QUERIDA LUCI:
No sé si estas palabras llegarán a ti antes que
el olvido, antes que el médico me declare oficialmente fósil humano o antes que
el último vendaje se funda con mi piel. Hubiese querido decírtelo mirándote a
los ojos, pero mis párpados están sellados con gasa quirúrgica y mi alma, con mucha
pena. Lo nuestro, Luci, no fue una historia de amor: fue una erupción volcánica
en forma de abrazo.
Aquel fin de semana —ese que empezó con vino
barato y terminó con intervención médica— fue el prólogo de nuestra tragedia.

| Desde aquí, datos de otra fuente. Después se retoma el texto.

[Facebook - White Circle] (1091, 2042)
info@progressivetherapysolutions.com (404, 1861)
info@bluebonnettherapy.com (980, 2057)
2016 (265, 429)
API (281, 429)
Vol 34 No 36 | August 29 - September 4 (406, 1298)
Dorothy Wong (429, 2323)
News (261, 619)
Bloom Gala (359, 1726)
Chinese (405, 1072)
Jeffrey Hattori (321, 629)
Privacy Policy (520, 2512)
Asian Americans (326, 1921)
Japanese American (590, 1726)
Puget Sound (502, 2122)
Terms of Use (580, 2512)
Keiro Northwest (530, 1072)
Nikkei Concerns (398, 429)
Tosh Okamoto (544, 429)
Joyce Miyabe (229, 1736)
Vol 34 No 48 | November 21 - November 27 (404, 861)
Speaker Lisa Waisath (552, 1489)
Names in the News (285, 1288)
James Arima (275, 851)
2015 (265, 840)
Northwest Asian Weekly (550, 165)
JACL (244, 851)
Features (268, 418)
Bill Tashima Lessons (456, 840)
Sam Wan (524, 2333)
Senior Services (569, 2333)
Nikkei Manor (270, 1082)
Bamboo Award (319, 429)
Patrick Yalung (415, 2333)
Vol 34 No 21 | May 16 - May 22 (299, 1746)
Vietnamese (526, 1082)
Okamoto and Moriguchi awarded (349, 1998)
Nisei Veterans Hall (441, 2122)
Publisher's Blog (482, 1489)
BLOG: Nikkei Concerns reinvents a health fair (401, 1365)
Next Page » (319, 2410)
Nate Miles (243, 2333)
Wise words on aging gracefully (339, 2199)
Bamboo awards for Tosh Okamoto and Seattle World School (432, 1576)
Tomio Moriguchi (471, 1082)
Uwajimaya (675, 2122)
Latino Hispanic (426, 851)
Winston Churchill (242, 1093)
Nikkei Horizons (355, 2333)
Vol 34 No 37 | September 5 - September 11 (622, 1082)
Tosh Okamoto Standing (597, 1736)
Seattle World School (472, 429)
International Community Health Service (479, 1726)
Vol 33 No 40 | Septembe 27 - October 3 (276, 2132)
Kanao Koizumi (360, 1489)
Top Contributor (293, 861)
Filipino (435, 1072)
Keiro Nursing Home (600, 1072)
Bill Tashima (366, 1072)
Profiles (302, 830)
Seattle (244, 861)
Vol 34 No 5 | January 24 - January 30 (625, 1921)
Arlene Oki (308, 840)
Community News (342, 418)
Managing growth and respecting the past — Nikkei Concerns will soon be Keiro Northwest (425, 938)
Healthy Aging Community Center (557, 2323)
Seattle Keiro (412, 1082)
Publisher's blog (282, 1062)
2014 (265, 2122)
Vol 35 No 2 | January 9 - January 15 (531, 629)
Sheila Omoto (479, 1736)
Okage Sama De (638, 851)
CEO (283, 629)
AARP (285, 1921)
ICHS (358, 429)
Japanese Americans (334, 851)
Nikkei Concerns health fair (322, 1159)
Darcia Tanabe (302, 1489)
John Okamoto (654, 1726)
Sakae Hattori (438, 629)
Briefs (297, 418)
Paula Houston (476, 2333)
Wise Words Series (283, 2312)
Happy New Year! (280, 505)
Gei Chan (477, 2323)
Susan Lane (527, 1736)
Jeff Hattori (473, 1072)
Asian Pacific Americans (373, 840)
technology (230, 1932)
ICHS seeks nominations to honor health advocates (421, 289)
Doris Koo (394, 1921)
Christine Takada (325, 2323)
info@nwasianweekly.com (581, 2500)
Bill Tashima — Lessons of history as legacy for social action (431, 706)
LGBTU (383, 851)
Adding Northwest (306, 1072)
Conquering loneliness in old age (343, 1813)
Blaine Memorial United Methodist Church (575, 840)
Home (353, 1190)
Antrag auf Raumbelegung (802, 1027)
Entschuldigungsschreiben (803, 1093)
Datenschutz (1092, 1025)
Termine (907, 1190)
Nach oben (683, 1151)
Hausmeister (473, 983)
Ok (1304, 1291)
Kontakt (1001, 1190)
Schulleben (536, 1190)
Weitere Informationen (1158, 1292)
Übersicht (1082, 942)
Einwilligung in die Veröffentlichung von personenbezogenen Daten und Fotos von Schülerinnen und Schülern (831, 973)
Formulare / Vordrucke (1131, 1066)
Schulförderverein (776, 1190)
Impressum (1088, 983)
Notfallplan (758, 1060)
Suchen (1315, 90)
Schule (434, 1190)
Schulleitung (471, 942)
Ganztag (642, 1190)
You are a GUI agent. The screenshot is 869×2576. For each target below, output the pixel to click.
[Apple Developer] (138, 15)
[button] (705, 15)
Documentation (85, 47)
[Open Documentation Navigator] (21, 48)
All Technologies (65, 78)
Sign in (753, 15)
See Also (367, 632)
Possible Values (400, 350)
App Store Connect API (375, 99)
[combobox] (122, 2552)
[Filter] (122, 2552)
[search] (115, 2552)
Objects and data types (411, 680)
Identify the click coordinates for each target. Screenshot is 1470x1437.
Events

Entramos a mi covacha como dos amantes clandestinos y salimos como dos cuerpos
fundidos por la pasión y la falta de ventilación. Tres meses encerrados,
alimentándonos de migajas, sudor y promesas. Tres meses donde el hambre nos
mordía los tobillos, pero tú, tú solo querías seguir pegada a mí, como si el
universo dependiera de ese contacto.
Y yo, Braulio, el ingenuo, el pegamento humano,
no supe decirte que el amor también necesita pausas, distancia, oxígeno. Cuando
intentamos separarnos, fue como arrancar dos raíces entrelazadas. Tres horas de
forcejeo, gritos, súplicas, y tú, aferrada a mí como si tu vida dependiera de
mi epidermis. No era deseo: era desesperación. No era pasión: era posesión. Y
entonces llegaron ellos… los médicos, los auxiliares, los testigos de nuestra
fusión carnal.
Diez profesionales, entrenados en trauma,
quemaduras y cirugía de guerra, no pudieron con tu amor. Nos encontraron en
pelotas, sí, pero también en trance. Tú gritabas mi nombre como si fuera un
conjuro, y yo solo podía emitir gemidos de dolor y ternura. El balde de agua
hirviendo fue su último recurso. Ochenta grados de separación. Y aun así, tú
seguías pataleando, aferrada a mí, como si el calor fuera tu idioma y yo tu
diccionario.
Ahora estoy aquí, en la Unidad de Quemados,
convertido en momia emocional. Vendado de pies a cabeza, con tres orificios:
dos para ver el mundo que ya no quiero ver, y uno para recibir papilla por
sonda. Me llaman “El Pegamento”, no por lo que fui contigo, sino por lo que soy
ahora: un hombre que no se despega ni del recuerdo.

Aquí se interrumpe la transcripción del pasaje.